I went upstairs once the dishes were done, put the uniform away on its hanger, smoothing the shoulders the way I always do, the day folded up and set aside the way I always fold a day away once it’s finished with me. I sat at my desk for a while, not doing anything in particular, the room quiet around me, the photograph of Yukine carrying the box still pinned above the desk where I’d left it. I thought, briefly, about the prints I’d seen in the photography club room — the rain shot, the portrait of someone’s grandmother — and made a small mental note to look more carefully at the contact sheets I still hadn’t fully gone through from the roll I’d developed the day before.

My phone vibrated.

I almost didn’t look at it right away, the way I almost don’t look at most things right away, but something about the timing — nine-eighteen, late enough that it wasn’t likely to be anything urgent, early enough that it could still be someone simply checking in — made me pick it up.

Mion.

You forgot to text me today.

I blinked, and checked the time again, as if rechecking it might somehow change what it said. It didn’t. I really had forgotten. Between the run and Suguha and the classroom and the photography club and the walk home that felt longer than it should have, the entire day had happened without a single thought toward the phone in my bag, which was, now that I considered it, almost unprecedented. I couldn’t remember the last day that had managed to fully occupy me like that.

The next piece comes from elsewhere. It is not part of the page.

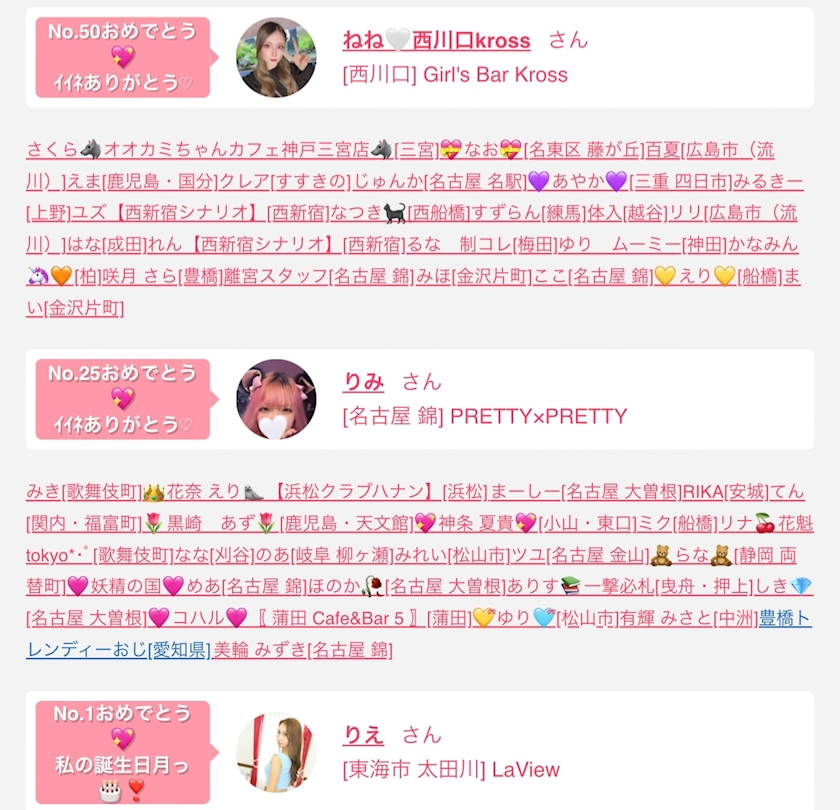This screenshot has height=810, width=840.
Task: Open ねね西川口kross profile photo
Action: pos(276,57)
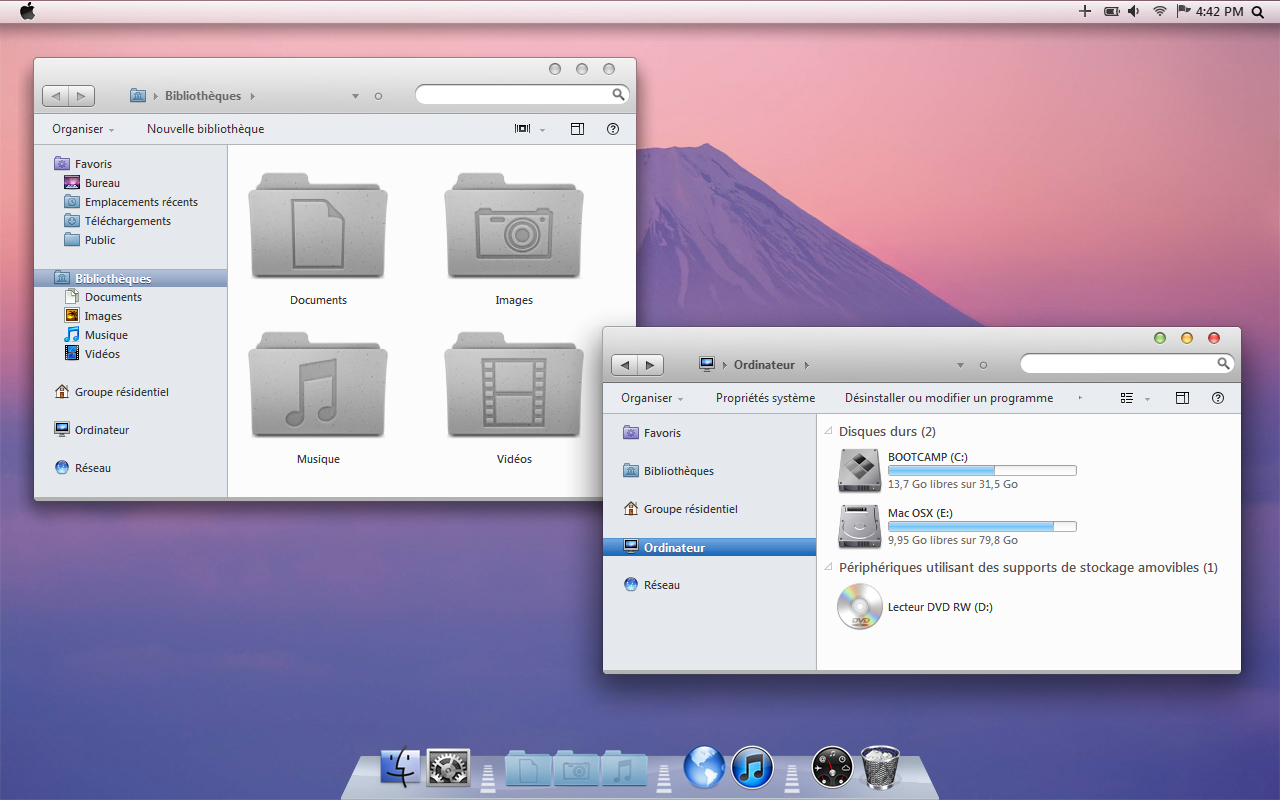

I smiled. A genuine one, the kind I don’t have to manufacture or manage, the kind that happens before I’ve decided to let it.

I opened the conversation properly. There were more messages above the first one, sent earlier in the day, stacked in a small, patient row, each one timestamped a few hours apart, the gaps between them telling their own quiet story of someone checking, deciding not to push, checking again later.

Good luck today.

Hope it went well.

You got wrapped up, didn’t you?

Three dots appeared beneath that last one, and then stopped, and then appeared again, the particular rhythm of someone composing and reconsidering and composing again. I didn’t wait for whatever she was about to send. I typed instead.

I did.

The reply came back almost instantly, faster than should have been physically possible given how long the dots had been hovering, as if she’d had the message ready and waiting, the editing only ever about whether to send it before or after I answered.

😊

I figured.

Tell me everything.

I sat there for a moment, looking at the small glowing rectangle of her certainty, the way she’d known exactly what had happened to my day without my having to explain a single detail of it, the way she always somehow already understood the shape of my silences before I’d finished being inside them. There was something in that — in being known well enough that your own forgetting didn’t need an apology, only an answer — that I didn’t have a precise word for yet, though I suspected, if I sat with it long enough, I eventually would.

Then I started typing, the words coming easier than they usually do, the day finally finding somewhere to land.